**Task data:**
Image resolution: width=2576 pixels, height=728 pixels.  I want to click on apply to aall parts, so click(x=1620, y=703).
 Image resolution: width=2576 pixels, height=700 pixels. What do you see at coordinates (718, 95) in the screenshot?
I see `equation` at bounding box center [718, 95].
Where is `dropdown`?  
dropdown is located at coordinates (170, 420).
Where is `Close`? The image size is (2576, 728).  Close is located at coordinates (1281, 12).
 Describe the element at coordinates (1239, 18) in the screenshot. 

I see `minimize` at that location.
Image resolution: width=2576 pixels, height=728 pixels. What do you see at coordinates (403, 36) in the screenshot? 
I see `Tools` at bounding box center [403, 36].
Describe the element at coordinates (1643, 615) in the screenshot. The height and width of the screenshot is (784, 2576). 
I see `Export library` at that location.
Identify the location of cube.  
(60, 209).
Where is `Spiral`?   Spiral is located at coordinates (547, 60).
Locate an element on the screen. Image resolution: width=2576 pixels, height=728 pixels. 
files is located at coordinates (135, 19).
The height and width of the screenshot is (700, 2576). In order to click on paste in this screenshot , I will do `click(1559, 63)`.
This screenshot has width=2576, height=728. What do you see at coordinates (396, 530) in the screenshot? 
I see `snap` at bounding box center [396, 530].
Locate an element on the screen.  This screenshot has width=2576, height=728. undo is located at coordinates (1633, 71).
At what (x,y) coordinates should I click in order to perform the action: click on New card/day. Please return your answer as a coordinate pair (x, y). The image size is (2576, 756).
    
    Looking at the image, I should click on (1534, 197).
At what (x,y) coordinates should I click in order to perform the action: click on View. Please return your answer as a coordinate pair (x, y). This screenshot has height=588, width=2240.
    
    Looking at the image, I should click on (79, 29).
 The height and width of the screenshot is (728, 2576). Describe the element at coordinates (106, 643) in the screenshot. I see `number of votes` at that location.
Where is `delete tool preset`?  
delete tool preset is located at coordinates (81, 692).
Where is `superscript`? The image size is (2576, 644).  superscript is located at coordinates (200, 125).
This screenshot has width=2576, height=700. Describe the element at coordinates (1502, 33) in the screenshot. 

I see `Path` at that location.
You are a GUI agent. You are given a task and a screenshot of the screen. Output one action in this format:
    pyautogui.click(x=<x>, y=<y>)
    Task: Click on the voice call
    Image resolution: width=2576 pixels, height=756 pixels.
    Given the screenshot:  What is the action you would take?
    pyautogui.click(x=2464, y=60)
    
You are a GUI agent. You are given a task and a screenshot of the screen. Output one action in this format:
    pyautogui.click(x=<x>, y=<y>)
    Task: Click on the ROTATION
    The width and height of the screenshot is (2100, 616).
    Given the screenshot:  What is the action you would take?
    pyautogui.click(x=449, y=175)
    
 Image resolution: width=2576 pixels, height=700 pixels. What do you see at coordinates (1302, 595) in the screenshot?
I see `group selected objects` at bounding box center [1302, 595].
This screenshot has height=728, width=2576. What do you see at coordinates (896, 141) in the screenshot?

**Exercise goal:** Copy every one of the rows above, word for word, with nothing changed.

**Result for this task:**
Image resolution: width=2576 pixels, height=728 pixels.  I want to click on apply to aall parts, so click(x=1620, y=703).
 Image resolution: width=2576 pixels, height=700 pixels. What do you see at coordinates (718, 95) in the screenshot?
I see `equation` at bounding box center [718, 95].
Where is `dropdown`?  
dropdown is located at coordinates (170, 420).
Where is `Close`? The image size is (2576, 728).  Close is located at coordinates (1281, 12).
 Describe the element at coordinates (1239, 18) in the screenshot. 

I see `minimize` at that location.
Image resolution: width=2576 pixels, height=728 pixels. What do you see at coordinates (403, 36) in the screenshot? 
I see `Tools` at bounding box center [403, 36].
Describe the element at coordinates (1643, 615) in the screenshot. The height and width of the screenshot is (784, 2576). 
I see `Export library` at that location.
Identify the location of cube.  
(60, 209).
Where is `Spiral`?   Spiral is located at coordinates (547, 60).
Locate an element on the screen. Image resolution: width=2576 pixels, height=728 pixels. 
files is located at coordinates (135, 19).
The height and width of the screenshot is (700, 2576). In order to click on paste in this screenshot , I will do `click(1559, 63)`.
This screenshot has width=2576, height=728. What do you see at coordinates (396, 530) in the screenshot? 
I see `snap` at bounding box center [396, 530].
Locate an element on the screen.  This screenshot has width=2576, height=728. undo is located at coordinates (1633, 71).
At what (x,y) coordinates should I click in order to perform the action: click on New card/day. Please return your answer as a coordinate pair (x, y). The image size is (2576, 756).
    
    Looking at the image, I should click on (1534, 197).
At what (x,y) coordinates should I click in order to perform the action: click on View. Please return your answer as a coordinate pair (x, y). This screenshot has height=588, width=2240.
    
    Looking at the image, I should click on (79, 29).
 The height and width of the screenshot is (728, 2576). Describe the element at coordinates (106, 643) in the screenshot. I see `number of votes` at that location.
Where is `delete tool preset`?  
delete tool preset is located at coordinates (81, 692).
Where is `superscript`? The image size is (2576, 644).  superscript is located at coordinates (200, 125).
This screenshot has width=2576, height=700. Describe the element at coordinates (1502, 33) in the screenshot. 

I see `Path` at that location.
You are a GUI agent. You are given a task and a screenshot of the screen. Output one action in this format:
    pyautogui.click(x=<x>, y=<y>)
    Task: Click on the voice call
    Image resolution: width=2576 pixels, height=756 pixels.
    Given the screenshot:  What is the action you would take?
    pyautogui.click(x=2464, y=60)
    
You are a GUI agent. You are given a task and a screenshot of the screen. Output one action in this format:
    pyautogui.click(x=<x>, y=<y>)
    Task: Click on the ROTATION
    The width and height of the screenshot is (2100, 616).
    Given the screenshot:  What is the action you would take?
    pyautogui.click(x=449, y=175)
    
 Image resolution: width=2576 pixels, height=700 pixels. What do you see at coordinates (1302, 595) in the screenshot?
I see `group selected objects` at bounding box center [1302, 595].
This screenshot has height=728, width=2576. What do you see at coordinates (896, 141) in the screenshot?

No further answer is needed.